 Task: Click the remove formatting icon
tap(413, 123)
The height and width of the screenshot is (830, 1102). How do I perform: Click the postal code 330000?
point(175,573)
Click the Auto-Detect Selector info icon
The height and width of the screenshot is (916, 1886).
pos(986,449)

· · · · ·

■ TRY IT
The output should be a character-exact copy of all entries.

■ OUTPUT FOR THIS TASK
 Task: Click the remove formatting icon
tap(413, 123)
The height and width of the screenshot is (830, 1102). How do I perform: Click the postal code 330000?
point(175,573)
Click the Auto-Detect Selector info icon
The height and width of the screenshot is (916, 1886).
pos(986,449)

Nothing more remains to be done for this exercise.